Aim of the exercise:
With pictures left out, copy exactly every line from the one containing "You are a computer-use" through the end of the material.

Input data:

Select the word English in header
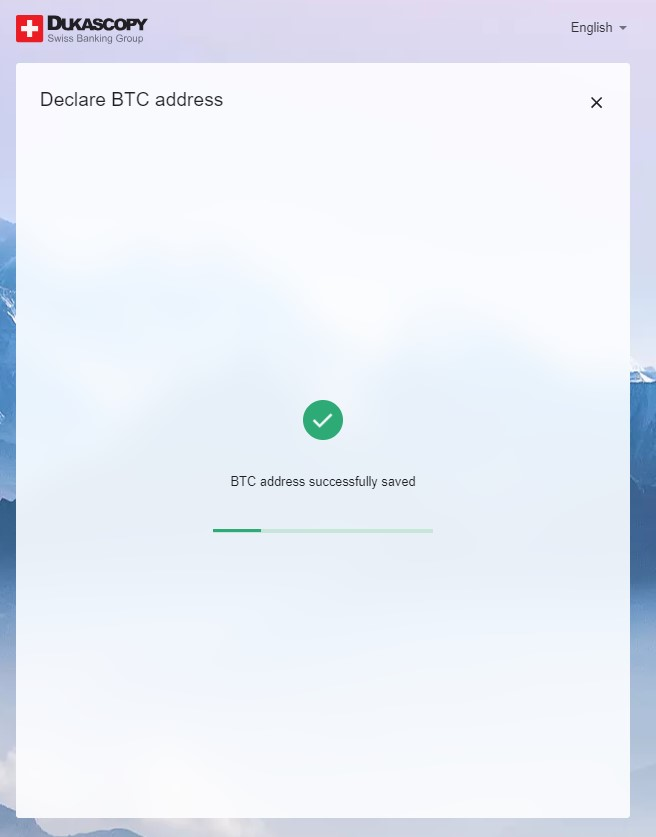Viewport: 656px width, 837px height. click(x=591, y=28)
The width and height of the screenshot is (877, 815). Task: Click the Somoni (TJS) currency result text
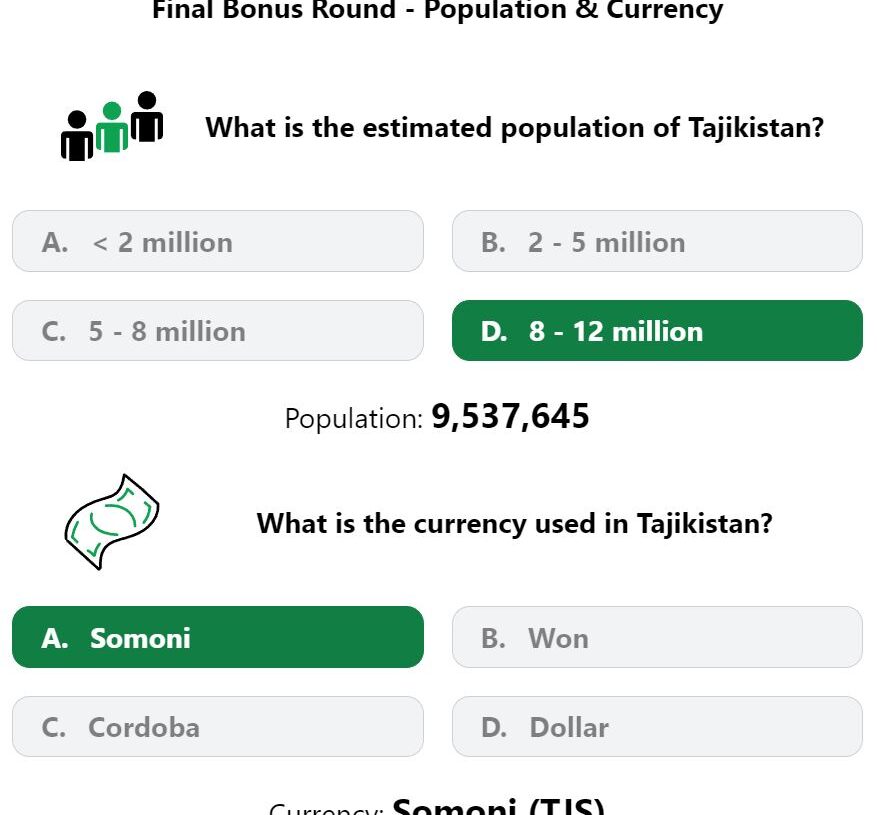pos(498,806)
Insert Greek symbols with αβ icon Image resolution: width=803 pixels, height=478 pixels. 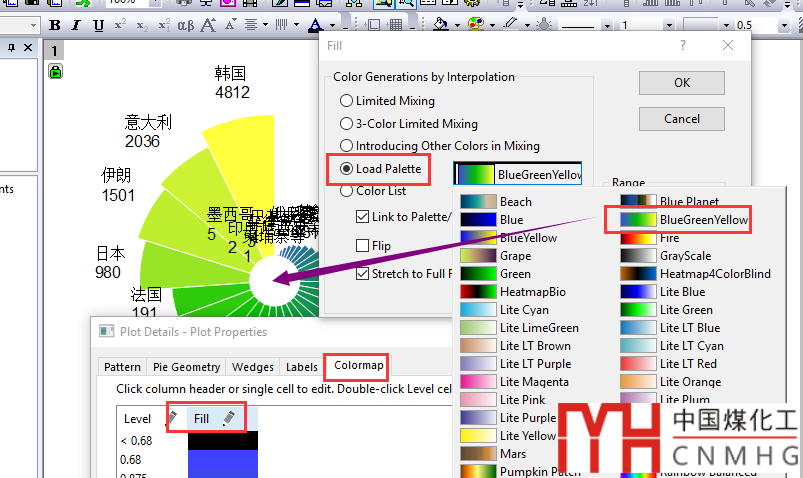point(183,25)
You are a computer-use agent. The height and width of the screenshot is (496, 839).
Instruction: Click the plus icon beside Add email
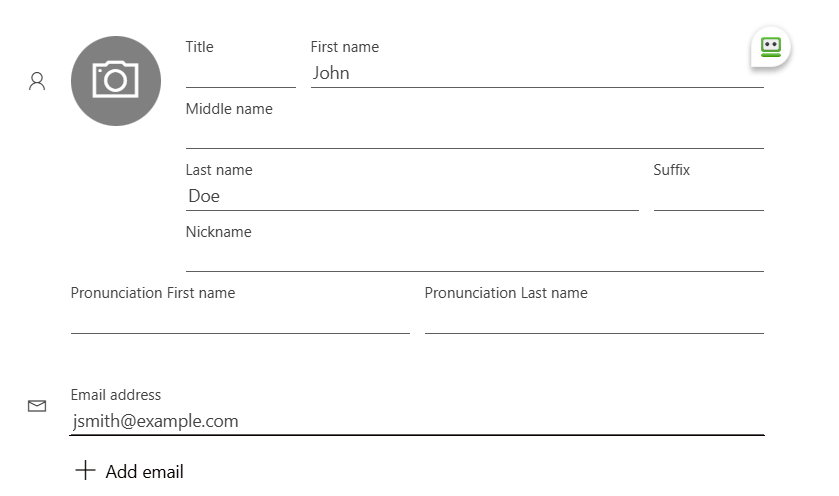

Answer to the problem:
You are a computer-use agent. The height and width of the screenshot is (496, 839).
Instruction: Click the plus icon beside Add email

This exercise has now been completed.